Daniel Werfel

Internal Revenue Service Commissioner Daniel Werfel speaks during an event on August 2, 2023 in McLean, Virginia.

(Photo by Alex Wong/Getty Images)

With Funds Opposed by GOP, IRS to Target Ultrawealthy Tax Delinquents

"This news stands in stark contrast to the approach taken by House Republicans, who want to allow wealthy tax cheats to continue business as usual," said U.S. Senate Finance Committee Chair Ron Wyden.

The U.S. Internal Revenue Service on Friday won praise from congressional Democrats and progressive groups for announcing "a sweeping, historic effort to restore fairness in tax compliance by shifting more attention onto high-income earners, partnerships, large corporations, and promoters abusing the nation's tax laws."

The IRS effort is enabled by some of the $80 billion in funding for the agency included in the Inflation Reduction Act (IRA), which President Joe Biden signed into law last year. About a quarter of that money is set to be clawed back as part of his recent deal with congressional Republicans to temporarily suspend the nation's debt limit.

The agency intends to contact about 1,600 people with incomes above $1 million and over $250,000 in tax debt, building on an earlier push that collected $38 million from more than 175 high-income earners. It also aims to expand a pilot program targeting large partnerships, with help from artificial intelligence (AI). The IRS plans to launch examinations of 75 partnerships with an average of over $10 billion in assets—including hedge funds, law firms, and real estate investors—this month.

"This new compliance push makes good on the promise of the Inflation Reduction Act to ensure the IRS holds our wealthiest filers accountable to pay the full amount of what they owe," IRS Commissioner Danny Werfel said in a statement. "The years of underfunding that predated the Inflation Reduction Act led to the lowest audit rate of wealthy filers in our history. I am committed to reversing this trend, making sure that new funding will mean more effective compliance efforts on the wealthy, while middle- and low-income filers will continue to see no change in historically low pre-IRA audit rates for years to come."

"The nation relies on the IRS to collect funding for every critical government mission—from keeping our skies safe, our food safe, and our homeland safe. It's critical that the agency addresses fundamental gaps in tax compliance that have grown during the last decade," he added. "There is a sea change taking place at the IRS in every aspect of our operations. Anchored by a deep respect for taxpayer rights, the IRS is deploying new resources towards cutting-edge technology to improve our visibility on where the wealthy shield their income and focus staff attention on the areas of greatest abuse."

The commissioner pledged that "we will increase our compliance efforts on those posing the greatest risk to our nation's tax system, whether it's the wealthy looking to dodge paying their fair share or promoters aggressively peddling abusive schemes. These steps are critical for the future of the nation's tax system."

Dataset excerpts:
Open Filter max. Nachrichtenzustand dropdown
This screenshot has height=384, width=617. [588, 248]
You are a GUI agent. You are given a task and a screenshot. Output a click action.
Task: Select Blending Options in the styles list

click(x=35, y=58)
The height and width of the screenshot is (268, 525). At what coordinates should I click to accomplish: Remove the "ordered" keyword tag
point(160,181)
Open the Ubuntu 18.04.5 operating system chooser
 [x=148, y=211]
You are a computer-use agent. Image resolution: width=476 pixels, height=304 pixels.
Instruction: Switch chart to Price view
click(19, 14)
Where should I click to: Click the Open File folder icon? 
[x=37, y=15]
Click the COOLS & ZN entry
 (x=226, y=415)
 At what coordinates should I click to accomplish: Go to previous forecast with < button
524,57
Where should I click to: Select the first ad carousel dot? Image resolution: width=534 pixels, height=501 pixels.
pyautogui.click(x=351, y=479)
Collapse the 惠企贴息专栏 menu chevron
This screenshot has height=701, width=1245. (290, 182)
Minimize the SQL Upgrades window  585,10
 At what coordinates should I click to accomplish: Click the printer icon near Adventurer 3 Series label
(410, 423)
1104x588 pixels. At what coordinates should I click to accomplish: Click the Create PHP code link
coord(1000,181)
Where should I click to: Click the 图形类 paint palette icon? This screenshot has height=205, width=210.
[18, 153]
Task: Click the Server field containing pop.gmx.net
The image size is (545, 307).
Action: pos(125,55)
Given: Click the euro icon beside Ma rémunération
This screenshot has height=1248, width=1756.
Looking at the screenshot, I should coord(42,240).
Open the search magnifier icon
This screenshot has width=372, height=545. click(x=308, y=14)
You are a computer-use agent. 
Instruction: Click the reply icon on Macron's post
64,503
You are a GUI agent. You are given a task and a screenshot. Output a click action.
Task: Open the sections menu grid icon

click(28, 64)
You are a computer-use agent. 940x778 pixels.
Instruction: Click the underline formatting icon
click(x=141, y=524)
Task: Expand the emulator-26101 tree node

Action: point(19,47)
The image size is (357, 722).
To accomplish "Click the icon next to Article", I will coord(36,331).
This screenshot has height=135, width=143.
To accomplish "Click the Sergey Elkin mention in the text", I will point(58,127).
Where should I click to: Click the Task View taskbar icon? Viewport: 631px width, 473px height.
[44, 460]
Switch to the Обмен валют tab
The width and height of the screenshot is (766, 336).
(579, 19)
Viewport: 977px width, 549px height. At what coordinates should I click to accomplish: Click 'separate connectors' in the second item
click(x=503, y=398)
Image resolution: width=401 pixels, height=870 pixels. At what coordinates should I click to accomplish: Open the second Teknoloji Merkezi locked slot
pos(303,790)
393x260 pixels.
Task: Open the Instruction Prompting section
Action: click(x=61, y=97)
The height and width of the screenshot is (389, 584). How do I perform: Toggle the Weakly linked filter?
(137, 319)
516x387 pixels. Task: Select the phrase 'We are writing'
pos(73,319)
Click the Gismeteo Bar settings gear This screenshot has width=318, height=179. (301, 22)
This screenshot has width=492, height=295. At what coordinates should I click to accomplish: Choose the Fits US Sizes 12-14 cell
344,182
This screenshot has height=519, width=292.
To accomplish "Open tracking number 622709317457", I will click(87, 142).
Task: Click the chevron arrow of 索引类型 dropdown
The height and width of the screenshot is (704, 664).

Set of tasks:
- 1) Write out the stretch of the IRS article from "With Funds Opposed" through "Chair Ron Wyden.".
- 2) Translate this sentence from the IRS article into Spanish: "It also aims to expand a pilot program targeting large partnerships, with help from artificial intelligence (AI)."
- 3) Proceed with the article on the IRS effort against wealthy tax delinquents from where it stops.

Results by task:
- 1)
With Funds Opposed by GOP, IRS to Target Ultrawealthy Tax Delinquents

"This news stands in stark contrast to the approach taken by House Republicans, who want to allow wealthy tax cheats to continue business as usual," said U.S. Senate Finance Committee Chair Ron Wyden.

- 2) También pretende ampliar un programa piloto dirigido a grandes sociedades de personas, con ayuda de la inteligencia artificial (IA).

- 3)
Americans For Tax Fairness was among the organizations that celebrated the announcement on social media, declaring that "this is what happens when you give the IRS the funding it needs to catch rich tax cheats."

Groundwork Action highlighted that the agency's new moves are "all possible thanks to additional resources from the Inflation Reduction Act," while its sister organization Groundwork Collaborative said, "Just think of what we can accomplish with a fully funded IRS and a tax code that makes corporations and the wealthy pay their fair share."

However, such policies are highly unlikely to pass in the current Congress, with many Republicans who continue to not only oppose IRS funding but also push for tax bills designed to serve rich individuals and companies.

In addition to welcoming the "historic crackdown on rich tax cheats," Congressman Bill Pascrell (D-N.J.) said, "Reminder: every single Republican in Congress voted against this crackdown on big business tax cheats."

Senate Finance Committee Chair Ron Wyden (D-Ore.) similarly praised the IRS while calling out the congressional GOP.

"Today's announcement from the IRS makes clear that wealthy tax cheats are no longer allowed to play by a different set of rules than everyday Americans," he said in a statement. "I'm pleased to see the IRS using the enforcement funding from the Inflation Reduction Act to crack down on large, complex partnerships using groundbreaking technology—this is a big deal and represents a fresh approach to taking on sophisticated tax cheats."

"This action goes to the heart of Democrats' effort to ensure the wealthiest are paying their fair share so Medicare and Social Security can be protected and strengthened, education can be improved, and more investments can be made in priorities Americans are demanding," he added. "This news stands in stark contrast to the approach taken by House Republicans, who want to allow wealthy tax cheats to continue business as usual, paying little to no tax and asking middle-class taxpayers to foot the bill."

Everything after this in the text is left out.